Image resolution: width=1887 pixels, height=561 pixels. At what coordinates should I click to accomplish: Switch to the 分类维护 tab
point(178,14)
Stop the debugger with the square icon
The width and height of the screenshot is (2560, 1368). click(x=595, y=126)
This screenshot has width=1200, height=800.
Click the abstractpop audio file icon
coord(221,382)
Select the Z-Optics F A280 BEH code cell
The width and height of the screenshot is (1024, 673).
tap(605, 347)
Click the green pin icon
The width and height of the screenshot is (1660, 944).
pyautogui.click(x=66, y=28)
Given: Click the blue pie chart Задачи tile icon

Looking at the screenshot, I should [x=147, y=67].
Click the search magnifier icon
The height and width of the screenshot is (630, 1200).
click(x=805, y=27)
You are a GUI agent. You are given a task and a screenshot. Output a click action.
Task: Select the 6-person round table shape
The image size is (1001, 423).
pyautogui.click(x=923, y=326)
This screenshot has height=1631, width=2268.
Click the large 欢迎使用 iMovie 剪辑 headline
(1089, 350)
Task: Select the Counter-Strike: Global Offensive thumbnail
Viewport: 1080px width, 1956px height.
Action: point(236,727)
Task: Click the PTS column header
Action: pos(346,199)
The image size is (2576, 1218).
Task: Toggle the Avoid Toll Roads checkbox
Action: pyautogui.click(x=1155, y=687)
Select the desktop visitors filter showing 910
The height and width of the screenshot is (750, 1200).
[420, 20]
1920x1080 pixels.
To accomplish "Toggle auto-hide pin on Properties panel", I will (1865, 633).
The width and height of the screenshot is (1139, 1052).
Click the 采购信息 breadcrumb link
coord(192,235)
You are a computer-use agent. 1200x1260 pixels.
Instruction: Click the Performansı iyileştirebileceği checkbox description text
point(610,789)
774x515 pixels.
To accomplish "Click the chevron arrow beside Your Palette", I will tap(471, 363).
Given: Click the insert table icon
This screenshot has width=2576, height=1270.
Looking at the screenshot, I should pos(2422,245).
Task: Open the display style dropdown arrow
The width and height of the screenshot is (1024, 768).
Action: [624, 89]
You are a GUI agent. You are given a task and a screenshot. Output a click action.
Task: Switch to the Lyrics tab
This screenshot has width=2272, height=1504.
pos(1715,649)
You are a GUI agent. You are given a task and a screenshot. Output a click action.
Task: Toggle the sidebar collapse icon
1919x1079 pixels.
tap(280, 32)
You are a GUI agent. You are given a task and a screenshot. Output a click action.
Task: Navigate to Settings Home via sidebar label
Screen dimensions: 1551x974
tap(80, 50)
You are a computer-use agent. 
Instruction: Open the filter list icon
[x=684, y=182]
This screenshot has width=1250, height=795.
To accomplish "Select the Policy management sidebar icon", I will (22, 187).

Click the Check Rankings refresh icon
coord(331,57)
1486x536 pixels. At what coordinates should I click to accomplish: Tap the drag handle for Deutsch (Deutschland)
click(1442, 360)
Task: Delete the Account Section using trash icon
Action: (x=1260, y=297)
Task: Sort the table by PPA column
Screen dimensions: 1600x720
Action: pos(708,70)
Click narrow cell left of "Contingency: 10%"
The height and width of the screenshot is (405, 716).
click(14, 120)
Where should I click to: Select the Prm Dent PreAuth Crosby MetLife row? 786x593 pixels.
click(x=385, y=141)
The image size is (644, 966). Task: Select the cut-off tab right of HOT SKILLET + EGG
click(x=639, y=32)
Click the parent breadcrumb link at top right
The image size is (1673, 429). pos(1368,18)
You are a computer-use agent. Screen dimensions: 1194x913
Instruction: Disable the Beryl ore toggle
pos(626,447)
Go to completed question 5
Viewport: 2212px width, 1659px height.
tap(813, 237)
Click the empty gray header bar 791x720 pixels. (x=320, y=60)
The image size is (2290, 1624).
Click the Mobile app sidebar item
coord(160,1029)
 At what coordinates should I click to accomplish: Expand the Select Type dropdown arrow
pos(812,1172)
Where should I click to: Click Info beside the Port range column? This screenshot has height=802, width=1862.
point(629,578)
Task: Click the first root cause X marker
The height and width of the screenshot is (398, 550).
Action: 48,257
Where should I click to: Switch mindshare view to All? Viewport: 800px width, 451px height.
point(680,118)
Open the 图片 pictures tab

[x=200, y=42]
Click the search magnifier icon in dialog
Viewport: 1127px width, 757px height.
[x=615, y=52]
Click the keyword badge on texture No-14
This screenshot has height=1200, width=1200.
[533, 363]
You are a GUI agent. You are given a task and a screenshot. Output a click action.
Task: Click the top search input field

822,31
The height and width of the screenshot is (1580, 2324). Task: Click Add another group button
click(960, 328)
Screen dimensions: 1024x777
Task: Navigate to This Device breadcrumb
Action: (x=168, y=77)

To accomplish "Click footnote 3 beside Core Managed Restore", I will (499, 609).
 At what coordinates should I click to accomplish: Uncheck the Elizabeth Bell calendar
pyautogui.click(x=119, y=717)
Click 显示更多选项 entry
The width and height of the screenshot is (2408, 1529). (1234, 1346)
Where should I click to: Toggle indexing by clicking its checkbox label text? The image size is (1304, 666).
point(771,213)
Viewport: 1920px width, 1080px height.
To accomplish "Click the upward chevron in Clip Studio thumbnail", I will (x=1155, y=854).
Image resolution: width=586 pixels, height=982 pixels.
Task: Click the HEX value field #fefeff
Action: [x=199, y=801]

Required task →
Reproduce the records above verbatim, covering every line.

Result of this exercise →
Image resolution: width=1887 pixels, height=561 pixels. At what coordinates should I click to accomplish: Switch to the 分类维护 tab
point(178,14)
Stop the debugger with the square icon
The width and height of the screenshot is (2560, 1368). click(x=595, y=126)
This screenshot has width=1200, height=800.
Click the abstractpop audio file icon
coord(221,382)
Select the Z-Optics F A280 BEH code cell
The width and height of the screenshot is (1024, 673).
tap(605, 347)
Click the green pin icon
The width and height of the screenshot is (1660, 944).
pyautogui.click(x=66, y=28)
Given: Click the blue pie chart Задачи tile icon

Looking at the screenshot, I should [x=147, y=67].
Click the search magnifier icon
The height and width of the screenshot is (630, 1200).
click(x=805, y=27)
You are a GUI agent. You are given a task and a screenshot. Output a click action.
Task: Select the 6-person round table shape
The image size is (1001, 423).
pyautogui.click(x=923, y=326)
This screenshot has height=1631, width=2268.
Click the large 欢迎使用 iMovie 剪辑 headline
(1089, 350)
Task: Select the Counter-Strike: Global Offensive thumbnail
Viewport: 1080px width, 1956px height.
Action: point(236,727)
Task: Click the PTS column header
Action: pos(346,199)
The image size is (2576, 1218).
Task: Toggle the Avoid Toll Roads checkbox
Action: pyautogui.click(x=1155, y=687)
Select the desktop visitors filter showing 910
The height and width of the screenshot is (750, 1200).
[420, 20]
1920x1080 pixels.
To accomplish "Toggle auto-hide pin on Properties panel", I will (1865, 633).
The width and height of the screenshot is (1139, 1052).
Click the 采购信息 breadcrumb link
coord(192,235)
You are a computer-use agent. 1200x1260 pixels.
Instruction: Click the Performansı iyileştirebileceği checkbox description text
point(610,789)
774x515 pixels.
To accomplish "Click the chevron arrow beside Your Palette", I will tap(471, 363).
Given: Click the insert table icon
This screenshot has width=2576, height=1270.
Looking at the screenshot, I should pos(2422,245).
Task: Open the display style dropdown arrow
The width and height of the screenshot is (1024, 768).
Action: [624, 89]
You are a GUI agent. You are given a task and a screenshot. Output a click action.
Task: Switch to the Lyrics tab
This screenshot has width=2272, height=1504.
pos(1715,649)
You are a GUI agent. You are given a task and a screenshot. Output a click action.
Task: Toggle the sidebar collapse icon
1919x1079 pixels.
tap(280, 32)
You are a GUI agent. You are given a task and a screenshot. Output a click action.
Task: Navigate to Settings Home via sidebar label
Screen dimensions: 1551x974
tap(80, 50)
You are a computer-use agent. 
Instruction: Open the filter list icon
[x=684, y=182]
This screenshot has width=1250, height=795.
To accomplish "Select the Policy management sidebar icon", I will (22, 187).

Click the Check Rankings refresh icon
coord(331,57)
1486x536 pixels. At what coordinates should I click to accomplish: Tap the drag handle for Deutsch (Deutschland)
click(1442, 360)
Task: Delete the Account Section using trash icon
Action: (x=1260, y=297)
Task: Sort the table by PPA column
Screen dimensions: 1600x720
Action: pos(708,70)
Click narrow cell left of "Contingency: 10%"
The height and width of the screenshot is (405, 716).
click(14, 120)
Where should I click to: Select the Prm Dent PreAuth Crosby MetLife row? 786x593 pixels.
click(x=385, y=141)
The image size is (644, 966). Task: Select the cut-off tab right of HOT SKILLET + EGG
click(x=639, y=32)
Click the parent breadcrumb link at top right
The image size is (1673, 429). pos(1368,18)
You are a computer-use agent. Screen dimensions: 1194x913
Instruction: Disable the Beryl ore toggle
pos(626,447)
Go to completed question 5
Viewport: 2212px width, 1659px height.
tap(813, 237)
Click the empty gray header bar 791x720 pixels. (x=320, y=60)
The image size is (2290, 1624).
Click the Mobile app sidebar item
coord(160,1029)
 At what coordinates should I click to accomplish: Expand the Select Type dropdown arrow
pos(812,1172)
Where should I click to: Click Info beside the Port range column? This screenshot has height=802, width=1862.
point(629,578)
Task: Click the first root cause X marker
The height and width of the screenshot is (398, 550).
Action: 48,257
Where should I click to: Switch mindshare view to All? Viewport: 800px width, 451px height.
point(680,118)
Open the 图片 pictures tab

[x=200, y=42]
Click the search magnifier icon in dialog
Viewport: 1127px width, 757px height.
[x=615, y=52]
Click the keyword badge on texture No-14
This screenshot has height=1200, width=1200.
[533, 363]
You are a GUI agent. You are given a task and a screenshot. Output a click action.
Task: Click the top search input field

822,31
The height and width of the screenshot is (1580, 2324). Task: Click Add another group button
click(960, 328)
Screen dimensions: 1024x777
Task: Navigate to This Device breadcrumb
Action: (x=168, y=77)

To accomplish "Click footnote 3 beside Core Managed Restore", I will (499, 609).
 At what coordinates should I click to accomplish: Uncheck the Elizabeth Bell calendar
pyautogui.click(x=119, y=717)
Click 显示更多选项 entry
The width and height of the screenshot is (2408, 1529). (1234, 1346)
Where should I click to: Toggle indexing by clicking its checkbox label text? The image size is (1304, 666).
point(771,213)
Viewport: 1920px width, 1080px height.
To accomplish "Click the upward chevron in Clip Studio thumbnail", I will (x=1155, y=854).
Image resolution: width=586 pixels, height=982 pixels.
Task: Click the HEX value field #fefeff
Action: [x=199, y=801]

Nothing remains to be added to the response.